The interfaces defined here would probably make more sense defined in the relevant modules. It might not even be necessary to add aliases from the old module to the new one, as long as TypeScript does not support exports maps yet. (Though adding them just to be sure probably isn't a bad idea.)
The ChangeLog currently consists of two arrays of RDF/JS Quads. This can be problematic since those are instantiated classes, conflicting with e.g. Vue's desire to keep [data] plain or SWR only considering own properties. In practice this is probably not much of a problem, since the ChangeLog is only updated when the SolidDataset itself is as well. However, if it turns out problematic after all, it could be considered transforming them into plain objects.
Or alternatively...
...it could be considered to remove the ChangeLog functionality altogether. One
of the most recurring problems people run into is not using the return value
from saveSolidDatasetAt
to make further changes, but to keep building on top
of the SolidDataset passed to it as an argument. This eventually results in a
412 error as the ChangeLog is not reset, and thus a new call to
saveSolidDataset
will try to delete data that has been deleted before.
Instead of attempting to do a PATCH
with just the requested changes, we
could simply PUT
the entire SolidDataset just like we do for Files when
calling overwriteFile
. This might more often do what the developer expects,
at the cost of sending bigger payloads and bigger risk of overwriting data that
was inserted in parallel on a different device or by a different user.
File
is a bit awkward now for two reasons:
- it's not a plain object. It might be easier to transform it into something
like
type File = { blob: Blob | Buffer }
for functions likeisRawData
. This will probably break for people expecting to be able to just pass it to third-party API's that acceptBlob
s though. - there's already a
File
type, used for<input type="file">
: https://github.com/microsoft/TypeScript/blob/afe9cf5307e3e34c86c3bc6d3a5be5f9033be528/lib/lib.dom.d.ts#L5211-L5216 This means that developers using TypeScript with thedom
typings on will not get auto-imports from solid-client. This too, is hard to change without being breaking, although of course an alias could be added.
ThingBuilder
was created after the observation that this was a common pattern:
let someThing = createThing();
someThing = addStringNoLocale(someThing, foaf.name, "Vincent");
someThing = addStringNoLocale(someThing, foaf.gender, "male");
The ThingBuilder allows doing that in a single statement without reassignment:
const someThing = buildThing()
.addStringNoLocale(foaf.name, "Vincent")
.addStringNoLocale(foaf.gender, "male")
.build();
This is nice, but it doesn't yet quite make it easy to conditionally set properties without reassignment:
const userBuilder = buildThing().addStringNoLocale(foaf.name, nameFromForm);
if (typeof genderFromForm !== "undefined") {
// Does not currently modify `userBuilder`:
userBuilder.addStringNoLocale(foaf.gender, genderFromForm);
}
const user = userBuilder.build();
Given that ThingBuilders are usually limited to a local scope, making it stateful could be a nice quality of life improvement, and can be implemented without breaking anything.
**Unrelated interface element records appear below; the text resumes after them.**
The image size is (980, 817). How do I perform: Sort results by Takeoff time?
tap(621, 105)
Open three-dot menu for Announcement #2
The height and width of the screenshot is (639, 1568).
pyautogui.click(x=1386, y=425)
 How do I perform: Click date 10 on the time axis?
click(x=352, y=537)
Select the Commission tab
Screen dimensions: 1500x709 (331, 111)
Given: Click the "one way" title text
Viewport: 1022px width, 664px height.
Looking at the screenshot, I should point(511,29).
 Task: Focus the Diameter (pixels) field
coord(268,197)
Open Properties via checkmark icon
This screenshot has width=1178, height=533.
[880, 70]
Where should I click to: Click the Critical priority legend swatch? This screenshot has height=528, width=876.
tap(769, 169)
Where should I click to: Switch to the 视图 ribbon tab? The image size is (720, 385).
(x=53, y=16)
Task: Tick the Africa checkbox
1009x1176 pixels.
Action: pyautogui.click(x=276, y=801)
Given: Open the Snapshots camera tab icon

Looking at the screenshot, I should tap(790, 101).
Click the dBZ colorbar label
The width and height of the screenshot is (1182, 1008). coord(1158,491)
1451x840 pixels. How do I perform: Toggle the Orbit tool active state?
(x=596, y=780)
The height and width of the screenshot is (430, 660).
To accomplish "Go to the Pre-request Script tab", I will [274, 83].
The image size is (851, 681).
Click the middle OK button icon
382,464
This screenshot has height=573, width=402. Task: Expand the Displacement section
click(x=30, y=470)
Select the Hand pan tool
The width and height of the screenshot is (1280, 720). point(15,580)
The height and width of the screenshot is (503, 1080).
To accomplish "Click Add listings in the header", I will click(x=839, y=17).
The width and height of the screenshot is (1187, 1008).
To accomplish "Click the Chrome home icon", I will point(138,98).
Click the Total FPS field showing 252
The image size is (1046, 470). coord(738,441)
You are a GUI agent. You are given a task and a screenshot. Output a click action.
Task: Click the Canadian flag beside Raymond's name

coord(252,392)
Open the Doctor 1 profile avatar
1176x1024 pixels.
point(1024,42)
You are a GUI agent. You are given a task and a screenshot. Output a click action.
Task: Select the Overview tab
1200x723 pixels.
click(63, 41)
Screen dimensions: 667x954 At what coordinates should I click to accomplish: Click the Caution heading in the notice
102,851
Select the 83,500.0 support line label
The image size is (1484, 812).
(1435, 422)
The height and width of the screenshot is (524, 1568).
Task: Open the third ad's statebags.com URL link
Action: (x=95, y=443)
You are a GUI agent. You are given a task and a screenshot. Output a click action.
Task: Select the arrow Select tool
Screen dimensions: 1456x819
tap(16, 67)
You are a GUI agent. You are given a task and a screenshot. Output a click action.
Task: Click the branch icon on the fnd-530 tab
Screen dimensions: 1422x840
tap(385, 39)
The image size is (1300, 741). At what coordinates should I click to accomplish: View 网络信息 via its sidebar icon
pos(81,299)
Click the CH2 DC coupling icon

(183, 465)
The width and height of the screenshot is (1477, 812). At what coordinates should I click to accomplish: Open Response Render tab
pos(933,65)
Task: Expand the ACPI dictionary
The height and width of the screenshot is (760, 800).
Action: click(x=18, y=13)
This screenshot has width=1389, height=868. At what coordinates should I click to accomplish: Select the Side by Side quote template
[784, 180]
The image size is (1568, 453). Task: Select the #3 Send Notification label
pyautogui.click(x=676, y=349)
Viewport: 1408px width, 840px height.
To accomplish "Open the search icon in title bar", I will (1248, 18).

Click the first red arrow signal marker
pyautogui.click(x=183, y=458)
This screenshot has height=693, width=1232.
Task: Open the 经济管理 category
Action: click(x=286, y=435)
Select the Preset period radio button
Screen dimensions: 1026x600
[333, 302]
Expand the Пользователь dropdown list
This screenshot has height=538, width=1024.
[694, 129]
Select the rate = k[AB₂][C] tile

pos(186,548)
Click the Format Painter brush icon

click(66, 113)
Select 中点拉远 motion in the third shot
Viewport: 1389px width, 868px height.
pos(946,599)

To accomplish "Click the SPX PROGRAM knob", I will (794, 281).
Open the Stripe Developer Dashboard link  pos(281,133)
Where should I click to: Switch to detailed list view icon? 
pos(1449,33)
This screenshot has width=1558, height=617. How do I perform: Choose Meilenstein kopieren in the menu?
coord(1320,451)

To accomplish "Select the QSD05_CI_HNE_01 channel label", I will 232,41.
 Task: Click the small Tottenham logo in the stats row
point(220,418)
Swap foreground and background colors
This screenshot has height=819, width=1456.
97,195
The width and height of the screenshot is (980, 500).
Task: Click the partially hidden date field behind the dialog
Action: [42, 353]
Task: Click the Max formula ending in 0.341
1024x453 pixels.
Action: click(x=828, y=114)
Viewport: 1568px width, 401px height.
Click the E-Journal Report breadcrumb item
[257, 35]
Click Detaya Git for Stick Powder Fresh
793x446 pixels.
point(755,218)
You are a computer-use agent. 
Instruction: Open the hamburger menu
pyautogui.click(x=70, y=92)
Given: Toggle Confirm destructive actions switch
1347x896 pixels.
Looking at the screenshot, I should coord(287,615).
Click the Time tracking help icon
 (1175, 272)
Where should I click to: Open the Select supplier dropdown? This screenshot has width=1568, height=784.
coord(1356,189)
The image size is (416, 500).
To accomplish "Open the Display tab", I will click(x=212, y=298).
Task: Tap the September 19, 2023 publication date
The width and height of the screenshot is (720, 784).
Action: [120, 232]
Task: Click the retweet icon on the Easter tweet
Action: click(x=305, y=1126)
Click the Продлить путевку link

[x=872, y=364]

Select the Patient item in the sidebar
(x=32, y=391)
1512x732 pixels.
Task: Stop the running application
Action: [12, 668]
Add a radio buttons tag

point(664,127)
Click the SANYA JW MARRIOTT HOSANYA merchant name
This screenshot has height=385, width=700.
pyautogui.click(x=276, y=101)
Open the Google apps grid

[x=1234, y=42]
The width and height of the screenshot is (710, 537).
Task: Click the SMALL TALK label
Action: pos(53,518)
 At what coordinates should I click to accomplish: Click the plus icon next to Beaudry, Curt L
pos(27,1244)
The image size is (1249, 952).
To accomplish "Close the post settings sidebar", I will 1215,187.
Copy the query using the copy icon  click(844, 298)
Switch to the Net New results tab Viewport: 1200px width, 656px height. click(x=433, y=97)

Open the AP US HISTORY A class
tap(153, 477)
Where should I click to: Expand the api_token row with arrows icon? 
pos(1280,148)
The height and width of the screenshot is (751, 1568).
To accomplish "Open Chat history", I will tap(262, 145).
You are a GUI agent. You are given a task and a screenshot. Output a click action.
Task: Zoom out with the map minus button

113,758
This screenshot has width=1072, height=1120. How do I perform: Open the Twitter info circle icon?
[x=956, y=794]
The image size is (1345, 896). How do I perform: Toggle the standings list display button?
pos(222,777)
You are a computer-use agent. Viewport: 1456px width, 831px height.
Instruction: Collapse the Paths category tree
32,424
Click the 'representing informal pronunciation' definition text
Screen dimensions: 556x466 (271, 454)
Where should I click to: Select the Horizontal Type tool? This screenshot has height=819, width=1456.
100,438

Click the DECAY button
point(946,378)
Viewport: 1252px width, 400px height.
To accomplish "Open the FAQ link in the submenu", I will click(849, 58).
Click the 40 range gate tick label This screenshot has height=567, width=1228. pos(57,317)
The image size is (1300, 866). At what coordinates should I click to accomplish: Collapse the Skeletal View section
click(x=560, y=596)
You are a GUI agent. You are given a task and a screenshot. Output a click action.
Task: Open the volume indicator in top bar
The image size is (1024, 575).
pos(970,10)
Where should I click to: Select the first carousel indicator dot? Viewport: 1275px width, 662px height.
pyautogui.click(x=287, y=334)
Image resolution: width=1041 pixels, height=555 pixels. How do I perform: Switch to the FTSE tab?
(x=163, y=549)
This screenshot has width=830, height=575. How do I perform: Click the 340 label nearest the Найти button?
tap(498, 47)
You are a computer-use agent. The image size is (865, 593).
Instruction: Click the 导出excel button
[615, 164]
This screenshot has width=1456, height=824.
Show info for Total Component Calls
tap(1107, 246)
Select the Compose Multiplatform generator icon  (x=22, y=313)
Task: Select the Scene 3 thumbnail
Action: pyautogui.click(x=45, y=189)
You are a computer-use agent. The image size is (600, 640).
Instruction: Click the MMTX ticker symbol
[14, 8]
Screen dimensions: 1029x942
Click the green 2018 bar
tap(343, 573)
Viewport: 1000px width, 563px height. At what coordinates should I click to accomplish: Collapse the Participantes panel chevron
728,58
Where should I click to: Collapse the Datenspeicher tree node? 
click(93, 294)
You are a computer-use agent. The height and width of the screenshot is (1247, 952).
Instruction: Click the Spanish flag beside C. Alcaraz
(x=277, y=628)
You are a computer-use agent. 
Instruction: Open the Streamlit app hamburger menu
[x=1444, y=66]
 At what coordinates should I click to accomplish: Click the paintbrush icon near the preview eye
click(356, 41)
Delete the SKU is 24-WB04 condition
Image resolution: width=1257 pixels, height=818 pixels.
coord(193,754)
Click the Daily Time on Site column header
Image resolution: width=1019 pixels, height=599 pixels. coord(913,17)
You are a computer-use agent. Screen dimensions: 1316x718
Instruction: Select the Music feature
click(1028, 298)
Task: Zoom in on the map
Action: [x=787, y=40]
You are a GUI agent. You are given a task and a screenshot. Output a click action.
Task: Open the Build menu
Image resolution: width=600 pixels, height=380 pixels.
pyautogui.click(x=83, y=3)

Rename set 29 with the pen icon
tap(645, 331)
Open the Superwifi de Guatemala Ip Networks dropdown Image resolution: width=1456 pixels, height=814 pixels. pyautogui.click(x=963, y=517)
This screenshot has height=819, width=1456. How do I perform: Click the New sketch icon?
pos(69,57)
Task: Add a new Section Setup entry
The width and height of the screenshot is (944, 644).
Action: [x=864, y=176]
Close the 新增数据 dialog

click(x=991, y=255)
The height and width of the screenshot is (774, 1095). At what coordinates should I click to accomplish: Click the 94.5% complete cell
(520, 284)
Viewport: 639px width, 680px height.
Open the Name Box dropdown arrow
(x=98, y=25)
It might seem weird that there are *StringNoLocale
and *StringWithLocale
functions, rather than just *String
functions with an optional locale
parameter. This was a lengthy internal discussion where the decision was to nudge
developers to make a conscious choice whether or not to set a locale.
Note that the two are not interchangeable: RDF has different types for strings
with and without locales, and strings in different locales or without locales
are considered completely separate things. This means that when a developer
looks for a string with the locale en
, they will not get strings with locales
of nl
, or even en-GB
, nor will they get strings without a locale. Likewise,
if they look for a string without a locale, they will not automatically get a
string that does have a locale defined.